WHAT TO DO>
Copy every line from the data below in which the string "will" can be found.

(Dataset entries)

********************

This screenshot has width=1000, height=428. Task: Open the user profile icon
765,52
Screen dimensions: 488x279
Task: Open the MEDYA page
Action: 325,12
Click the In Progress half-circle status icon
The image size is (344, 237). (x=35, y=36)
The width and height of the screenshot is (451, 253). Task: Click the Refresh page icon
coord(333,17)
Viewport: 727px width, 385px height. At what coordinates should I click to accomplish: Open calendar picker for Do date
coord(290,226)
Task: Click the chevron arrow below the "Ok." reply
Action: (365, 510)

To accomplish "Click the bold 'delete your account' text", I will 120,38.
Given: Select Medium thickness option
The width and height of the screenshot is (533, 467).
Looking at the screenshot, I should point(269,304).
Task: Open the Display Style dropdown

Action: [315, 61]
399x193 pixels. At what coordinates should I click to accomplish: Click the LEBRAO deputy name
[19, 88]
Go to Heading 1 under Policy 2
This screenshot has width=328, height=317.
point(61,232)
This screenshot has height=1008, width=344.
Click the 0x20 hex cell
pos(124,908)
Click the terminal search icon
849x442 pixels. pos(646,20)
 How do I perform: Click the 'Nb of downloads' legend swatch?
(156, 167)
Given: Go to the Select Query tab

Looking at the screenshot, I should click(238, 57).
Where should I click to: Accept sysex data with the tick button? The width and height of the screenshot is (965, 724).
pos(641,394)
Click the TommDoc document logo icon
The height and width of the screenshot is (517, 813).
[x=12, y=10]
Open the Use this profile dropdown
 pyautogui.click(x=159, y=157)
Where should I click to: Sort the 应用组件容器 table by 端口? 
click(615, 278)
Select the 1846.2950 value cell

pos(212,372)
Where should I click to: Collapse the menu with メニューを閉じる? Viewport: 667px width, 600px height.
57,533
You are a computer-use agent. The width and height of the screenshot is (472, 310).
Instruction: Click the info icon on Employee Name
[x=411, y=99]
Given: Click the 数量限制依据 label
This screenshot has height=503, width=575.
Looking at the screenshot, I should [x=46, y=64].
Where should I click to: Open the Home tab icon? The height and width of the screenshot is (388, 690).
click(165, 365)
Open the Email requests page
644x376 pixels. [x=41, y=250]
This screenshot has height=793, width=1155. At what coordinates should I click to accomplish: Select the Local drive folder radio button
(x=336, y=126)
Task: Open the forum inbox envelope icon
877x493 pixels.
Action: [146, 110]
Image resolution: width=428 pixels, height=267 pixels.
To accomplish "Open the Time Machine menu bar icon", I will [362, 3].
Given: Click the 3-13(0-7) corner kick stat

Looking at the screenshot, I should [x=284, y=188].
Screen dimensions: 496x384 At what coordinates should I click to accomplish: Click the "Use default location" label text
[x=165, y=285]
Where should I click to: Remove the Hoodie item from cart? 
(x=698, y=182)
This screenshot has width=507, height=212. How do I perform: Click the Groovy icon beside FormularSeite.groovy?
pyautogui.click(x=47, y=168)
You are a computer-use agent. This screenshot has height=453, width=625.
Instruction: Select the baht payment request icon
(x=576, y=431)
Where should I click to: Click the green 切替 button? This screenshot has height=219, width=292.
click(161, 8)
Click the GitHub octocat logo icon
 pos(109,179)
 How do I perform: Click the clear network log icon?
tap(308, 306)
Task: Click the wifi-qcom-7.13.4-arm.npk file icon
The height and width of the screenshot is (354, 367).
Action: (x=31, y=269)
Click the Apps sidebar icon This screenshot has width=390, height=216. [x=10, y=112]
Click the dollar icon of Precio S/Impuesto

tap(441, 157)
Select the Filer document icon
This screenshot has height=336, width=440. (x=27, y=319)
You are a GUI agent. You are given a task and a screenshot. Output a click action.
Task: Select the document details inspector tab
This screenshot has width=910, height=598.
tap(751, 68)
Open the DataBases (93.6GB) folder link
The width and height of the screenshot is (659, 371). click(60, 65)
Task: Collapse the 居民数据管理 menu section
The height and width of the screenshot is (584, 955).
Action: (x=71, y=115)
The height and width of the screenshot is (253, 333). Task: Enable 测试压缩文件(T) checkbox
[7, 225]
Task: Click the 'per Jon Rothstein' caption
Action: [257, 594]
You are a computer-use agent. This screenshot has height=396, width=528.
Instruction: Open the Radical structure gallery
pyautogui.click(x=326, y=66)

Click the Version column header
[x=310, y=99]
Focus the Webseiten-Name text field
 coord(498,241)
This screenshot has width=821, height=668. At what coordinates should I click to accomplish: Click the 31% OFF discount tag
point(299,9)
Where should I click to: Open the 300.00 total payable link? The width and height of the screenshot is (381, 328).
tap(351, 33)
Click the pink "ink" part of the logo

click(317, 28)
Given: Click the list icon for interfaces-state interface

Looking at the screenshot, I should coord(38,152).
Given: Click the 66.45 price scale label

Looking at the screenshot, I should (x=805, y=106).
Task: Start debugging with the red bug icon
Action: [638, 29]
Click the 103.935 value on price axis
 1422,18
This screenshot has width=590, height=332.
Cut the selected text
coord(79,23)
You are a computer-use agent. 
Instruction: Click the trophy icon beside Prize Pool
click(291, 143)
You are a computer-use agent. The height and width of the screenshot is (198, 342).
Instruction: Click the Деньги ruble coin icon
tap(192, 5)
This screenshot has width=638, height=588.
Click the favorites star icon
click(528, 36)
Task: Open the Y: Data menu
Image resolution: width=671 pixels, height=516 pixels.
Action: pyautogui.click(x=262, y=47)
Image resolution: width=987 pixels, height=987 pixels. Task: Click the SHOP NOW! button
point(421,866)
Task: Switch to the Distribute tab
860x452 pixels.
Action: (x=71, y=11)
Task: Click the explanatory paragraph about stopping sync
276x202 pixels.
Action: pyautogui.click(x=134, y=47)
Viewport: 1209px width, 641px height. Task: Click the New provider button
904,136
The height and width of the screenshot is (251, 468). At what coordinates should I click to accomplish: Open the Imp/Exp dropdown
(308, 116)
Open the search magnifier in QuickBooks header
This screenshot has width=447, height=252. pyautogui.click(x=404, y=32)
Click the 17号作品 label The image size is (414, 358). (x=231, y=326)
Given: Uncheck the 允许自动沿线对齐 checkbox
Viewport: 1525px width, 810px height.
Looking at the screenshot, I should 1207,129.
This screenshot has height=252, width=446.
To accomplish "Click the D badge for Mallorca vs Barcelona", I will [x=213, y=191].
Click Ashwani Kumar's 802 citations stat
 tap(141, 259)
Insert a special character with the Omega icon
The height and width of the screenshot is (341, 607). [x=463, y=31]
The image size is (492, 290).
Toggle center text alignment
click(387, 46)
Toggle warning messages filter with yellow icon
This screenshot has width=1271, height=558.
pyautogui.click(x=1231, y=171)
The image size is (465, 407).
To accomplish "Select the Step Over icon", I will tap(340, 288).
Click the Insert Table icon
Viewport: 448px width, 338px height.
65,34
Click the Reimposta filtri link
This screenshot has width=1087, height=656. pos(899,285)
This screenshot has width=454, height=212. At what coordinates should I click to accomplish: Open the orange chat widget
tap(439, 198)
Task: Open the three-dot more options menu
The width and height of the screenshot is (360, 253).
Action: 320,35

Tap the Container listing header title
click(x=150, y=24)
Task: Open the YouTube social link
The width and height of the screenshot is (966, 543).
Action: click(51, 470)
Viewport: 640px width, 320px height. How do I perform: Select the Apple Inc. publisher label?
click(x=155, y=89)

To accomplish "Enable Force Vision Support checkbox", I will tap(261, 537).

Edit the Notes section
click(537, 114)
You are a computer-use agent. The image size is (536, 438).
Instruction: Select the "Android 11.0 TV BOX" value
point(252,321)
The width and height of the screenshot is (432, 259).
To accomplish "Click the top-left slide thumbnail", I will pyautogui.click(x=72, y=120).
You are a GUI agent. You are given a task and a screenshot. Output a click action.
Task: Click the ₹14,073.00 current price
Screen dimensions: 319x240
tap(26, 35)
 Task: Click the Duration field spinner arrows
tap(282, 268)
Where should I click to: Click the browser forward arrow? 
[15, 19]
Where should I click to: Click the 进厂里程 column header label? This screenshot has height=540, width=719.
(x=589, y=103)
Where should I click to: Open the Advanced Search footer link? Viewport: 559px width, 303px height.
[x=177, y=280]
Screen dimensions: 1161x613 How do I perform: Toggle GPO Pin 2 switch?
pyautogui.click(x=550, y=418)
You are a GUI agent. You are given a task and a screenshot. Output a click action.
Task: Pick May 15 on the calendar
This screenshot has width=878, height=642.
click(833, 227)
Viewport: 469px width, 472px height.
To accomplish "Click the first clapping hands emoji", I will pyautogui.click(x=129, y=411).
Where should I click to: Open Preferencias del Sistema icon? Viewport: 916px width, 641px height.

********************

RESULT>
To accomplish "Click the bold 'delete your account' text", I will 120,38.
To accomplish "Open the Time Machine menu bar icon", I will [362, 3].
To accomplish "Click the D badge for Mallorca vs Barcelona", I will [x=213, y=191].
To accomplish "Select the Step Over icon", I will tap(340, 288).
To accomplish "Enable Force Vision Support checkbox", I will tap(261, 537).
To accomplish "Click the top-left slide thumbnail", I will pyautogui.click(x=72, y=120).
To accomplish "Click the first clapping hands emoji", I will pyautogui.click(x=129, y=411).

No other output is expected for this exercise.